● **PROBLEM TO WORK ON**:
Starting at the line that contains "Select the Computersoftware 611050 row", write out every line through the last one in the records below, word for word. Leave out any pictures.

[Collected data]
::::::
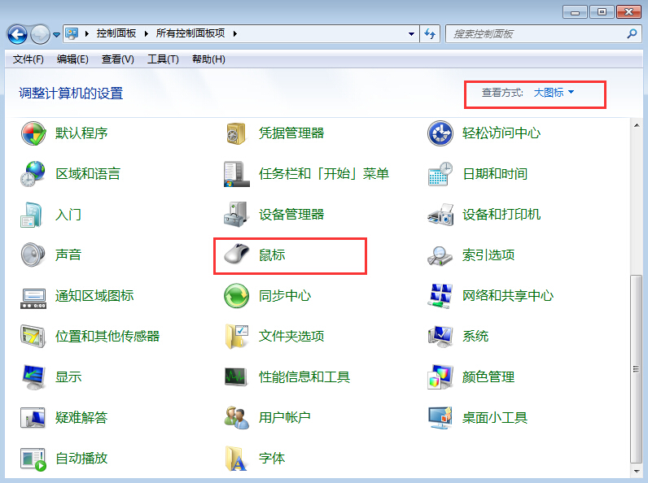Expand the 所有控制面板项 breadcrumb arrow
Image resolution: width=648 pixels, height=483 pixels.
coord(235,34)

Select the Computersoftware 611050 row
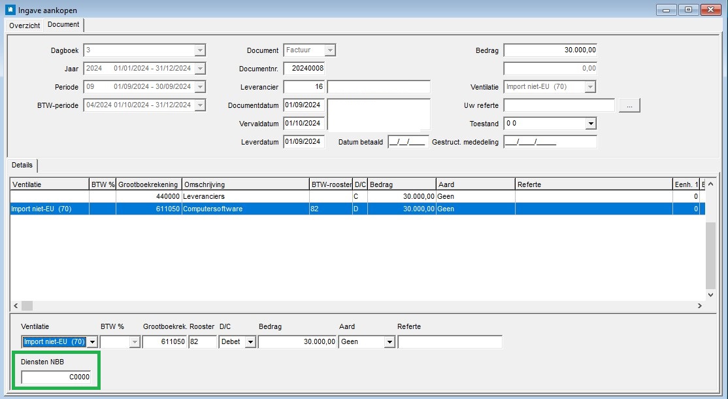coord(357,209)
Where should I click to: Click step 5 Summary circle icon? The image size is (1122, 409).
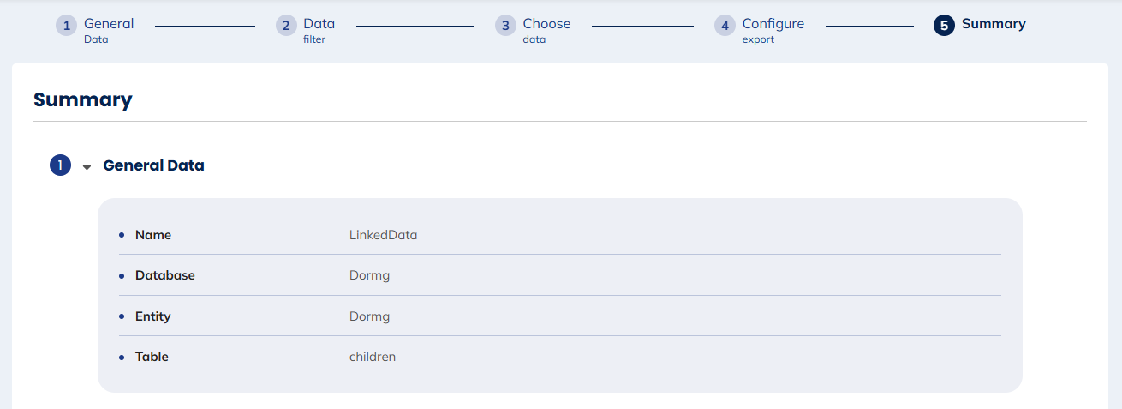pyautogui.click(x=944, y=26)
::::::
● **REPLY TO THE EXERCISE**:
Select the Computersoftware 611050 row
coord(357,209)
Where should I click to: Click step 5 Summary circle icon? The image size is (1122, 409).
pyautogui.click(x=944, y=26)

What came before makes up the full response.